[Stored data]
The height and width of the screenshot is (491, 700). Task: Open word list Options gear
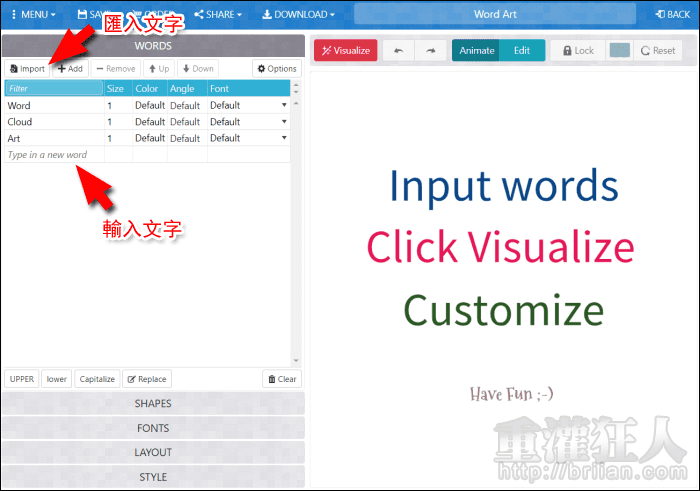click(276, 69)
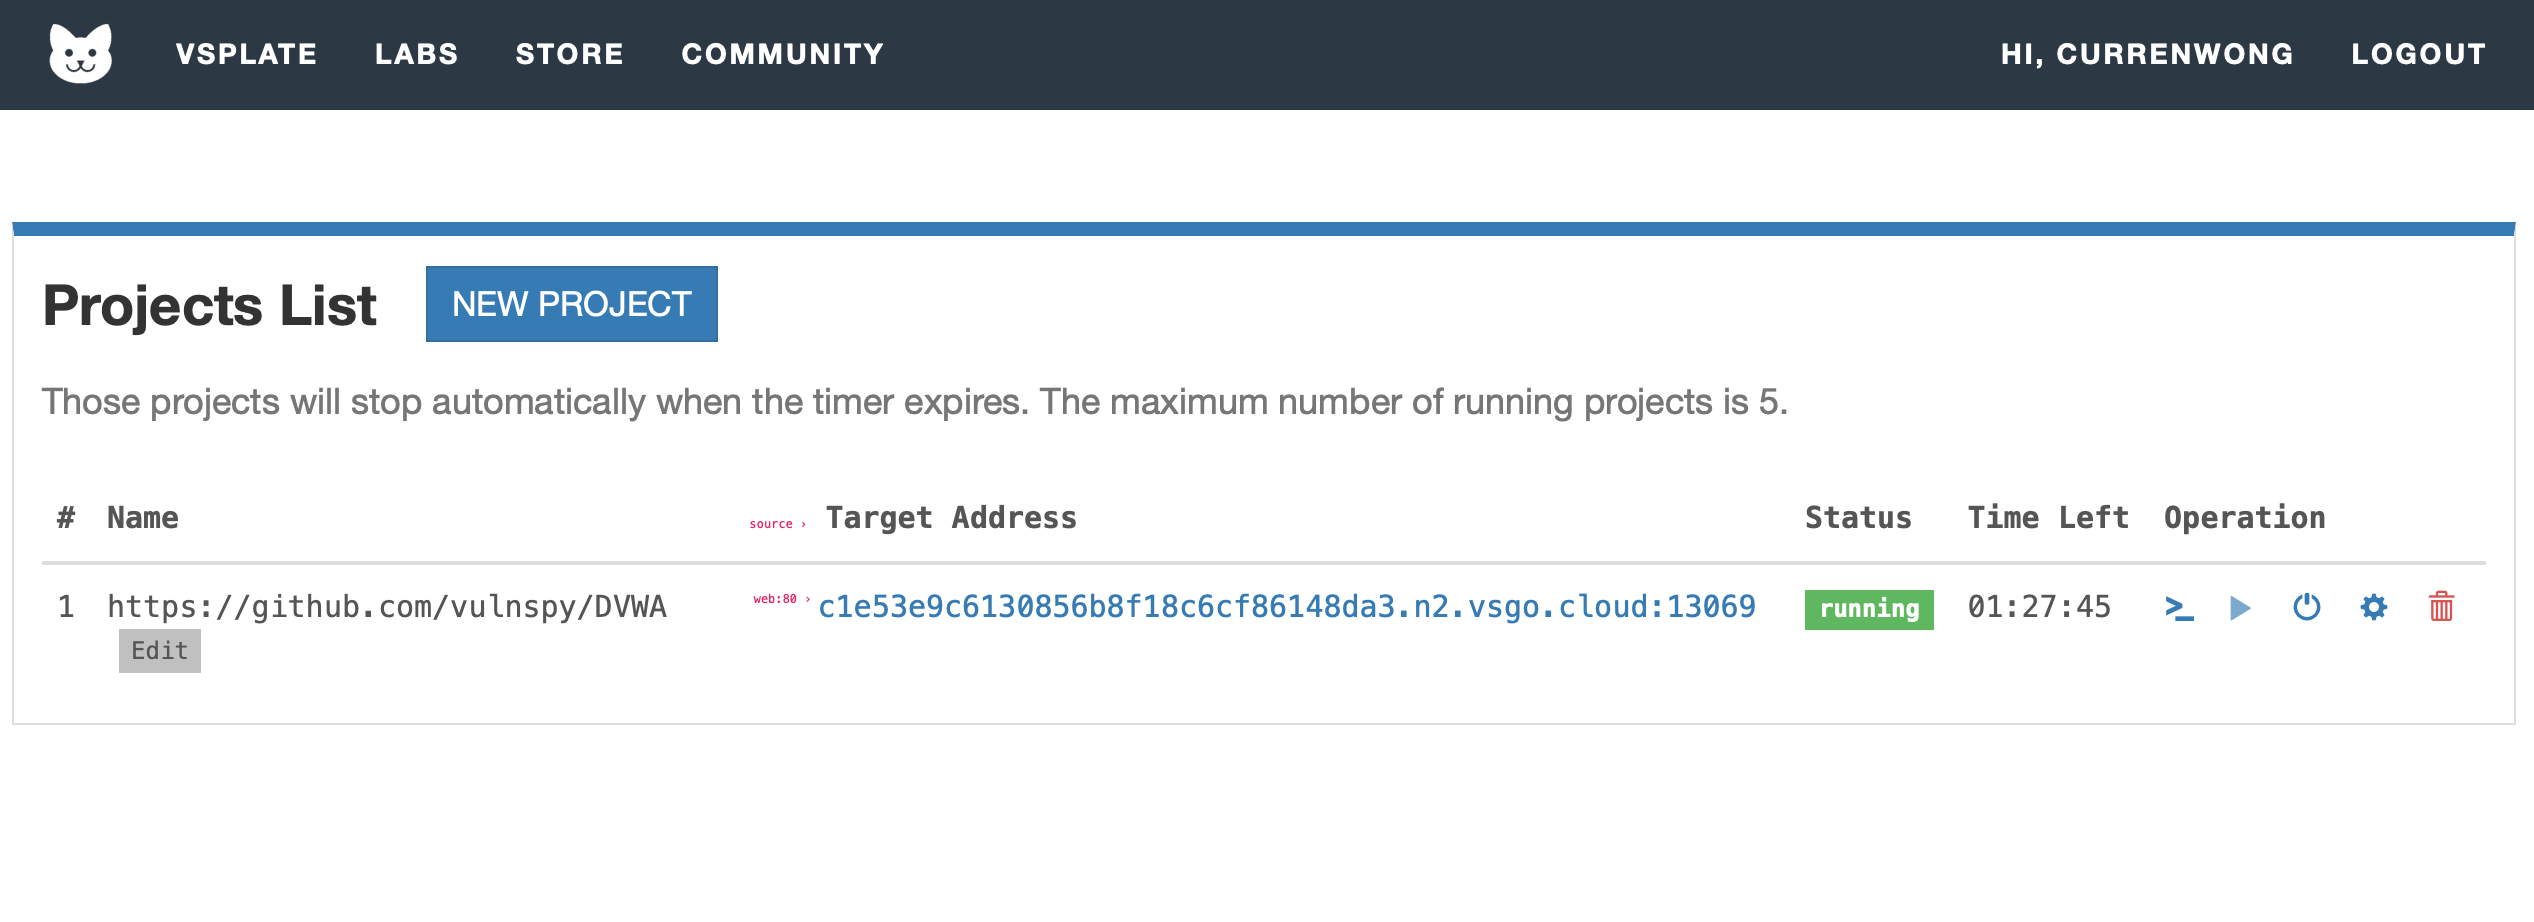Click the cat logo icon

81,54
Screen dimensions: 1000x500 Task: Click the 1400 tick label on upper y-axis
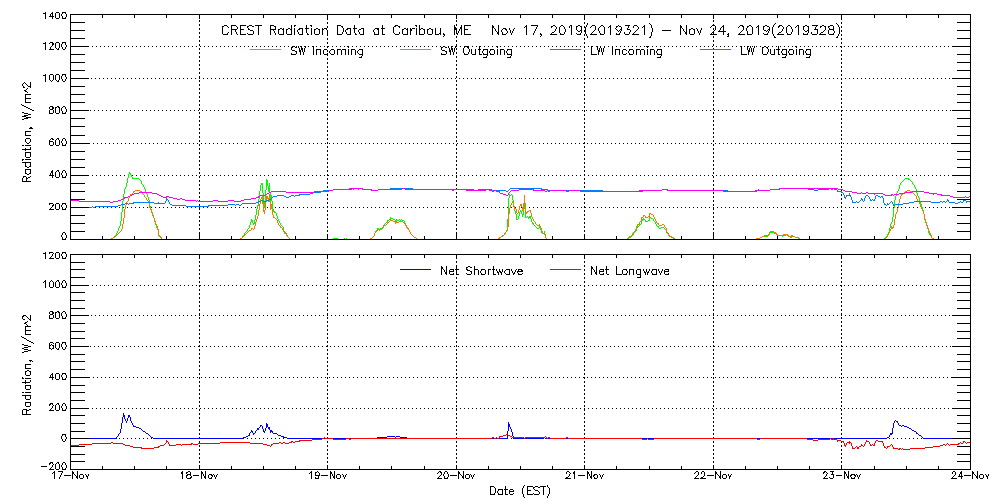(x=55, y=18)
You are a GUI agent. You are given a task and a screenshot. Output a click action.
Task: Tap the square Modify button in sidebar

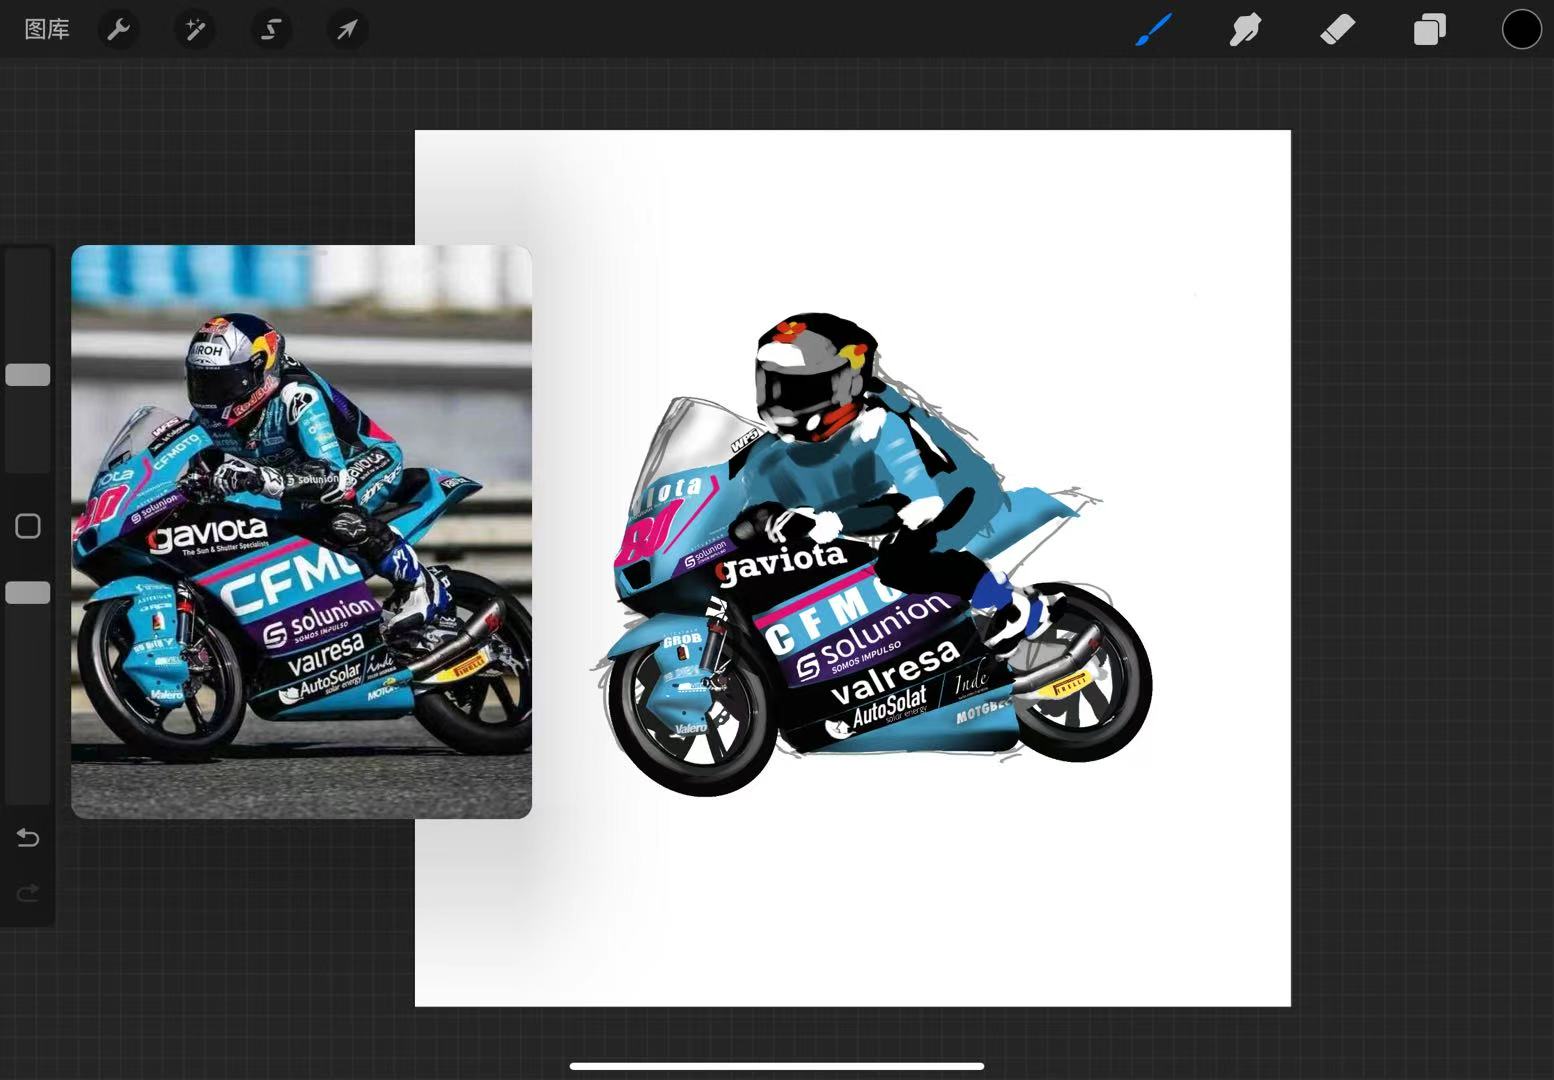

### INSTRUCTIONS TO FOLLOW
The records above need to be copied exactly, though not their pictures.

### ANSWER
The height and width of the screenshot is (491, 700). Task: Open word list Options gear
click(276, 69)
Click the cat logo icon

81,54
Screen dimensions: 1000x500 Task: Click the 1400 tick label on upper y-axis
(x=55, y=18)
You are a GUI agent. You are given a task and a screenshot. Output a click action.
Task: Tap the square Modify button in sidebar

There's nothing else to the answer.